In the data below, find the line that contains "Task: Click the WOW Vegas logo" and the line that contains "The width and". Copy both, plus every line between them, exactly.

(Records from a collection)
+ + + + +

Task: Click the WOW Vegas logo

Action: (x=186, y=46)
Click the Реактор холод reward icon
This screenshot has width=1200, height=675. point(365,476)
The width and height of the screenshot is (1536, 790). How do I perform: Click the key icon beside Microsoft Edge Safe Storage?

+ + + + +

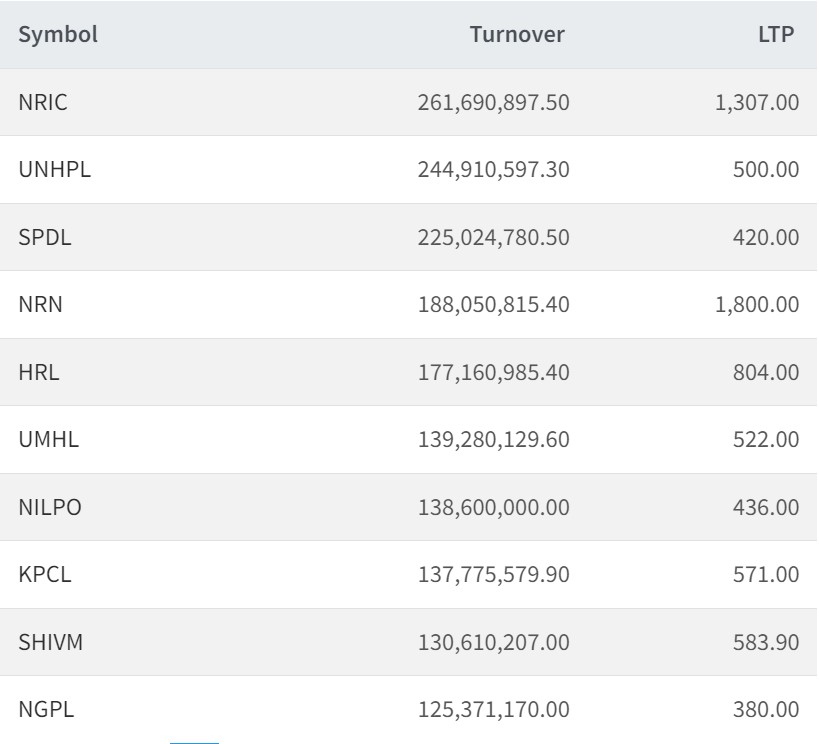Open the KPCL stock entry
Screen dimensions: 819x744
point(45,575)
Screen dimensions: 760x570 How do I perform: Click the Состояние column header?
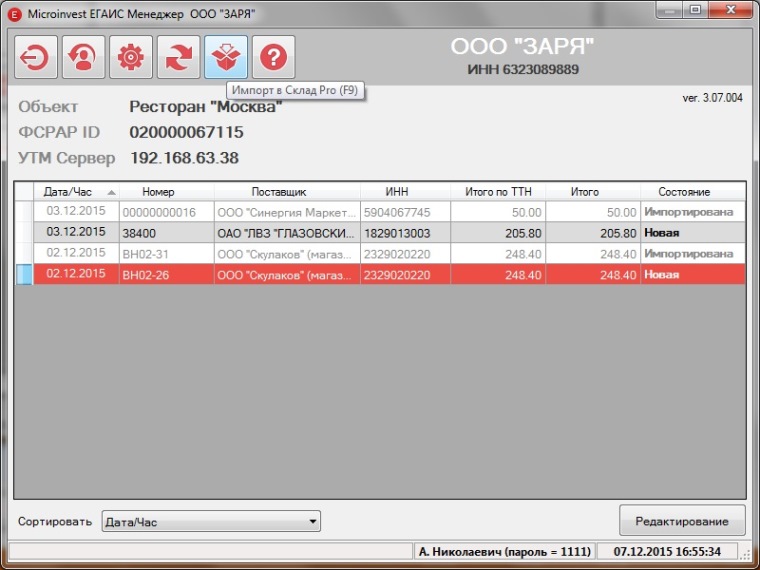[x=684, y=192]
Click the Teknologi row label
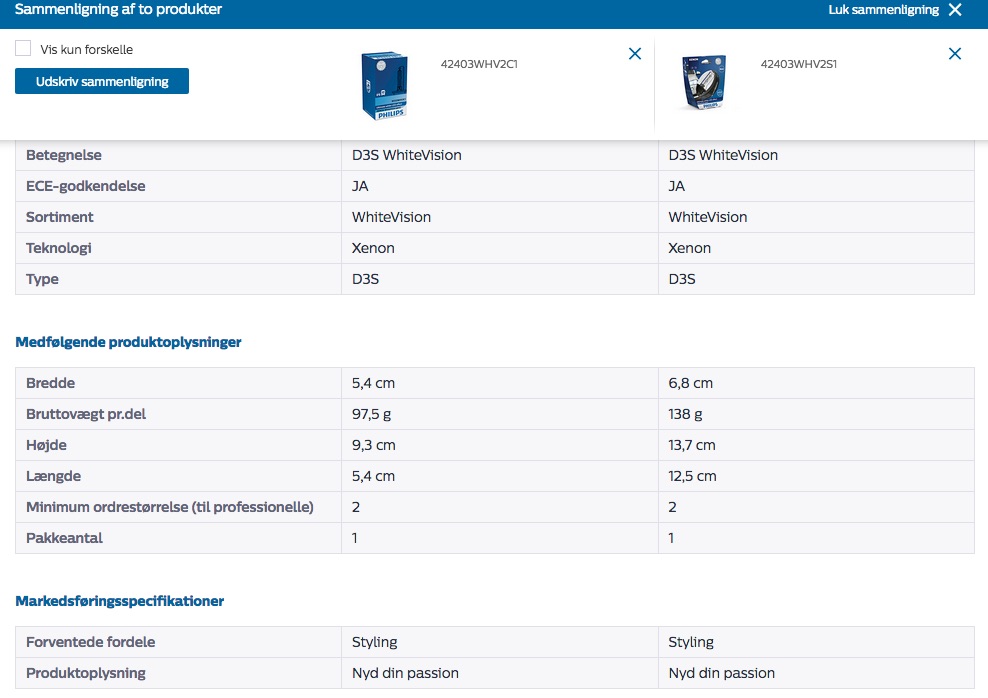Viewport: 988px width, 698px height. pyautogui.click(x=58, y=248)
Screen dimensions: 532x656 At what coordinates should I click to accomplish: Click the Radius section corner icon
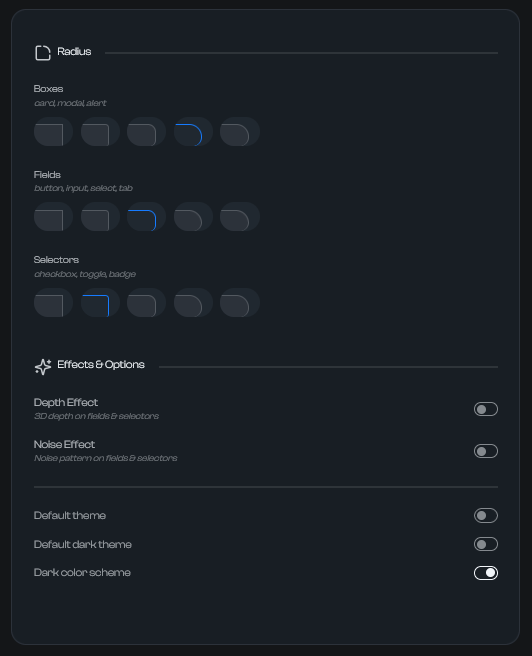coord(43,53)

+ + + + +

Your solution:
Task: Click the WOW Vegas logo

Action: (x=186, y=46)
Click the Реактор холод reward icon
This screenshot has width=1200, height=675. point(365,476)
The width and height of the screenshot is (1536, 790). How do I perform: Click the key icon beside Microsoft Edge Safe Storage?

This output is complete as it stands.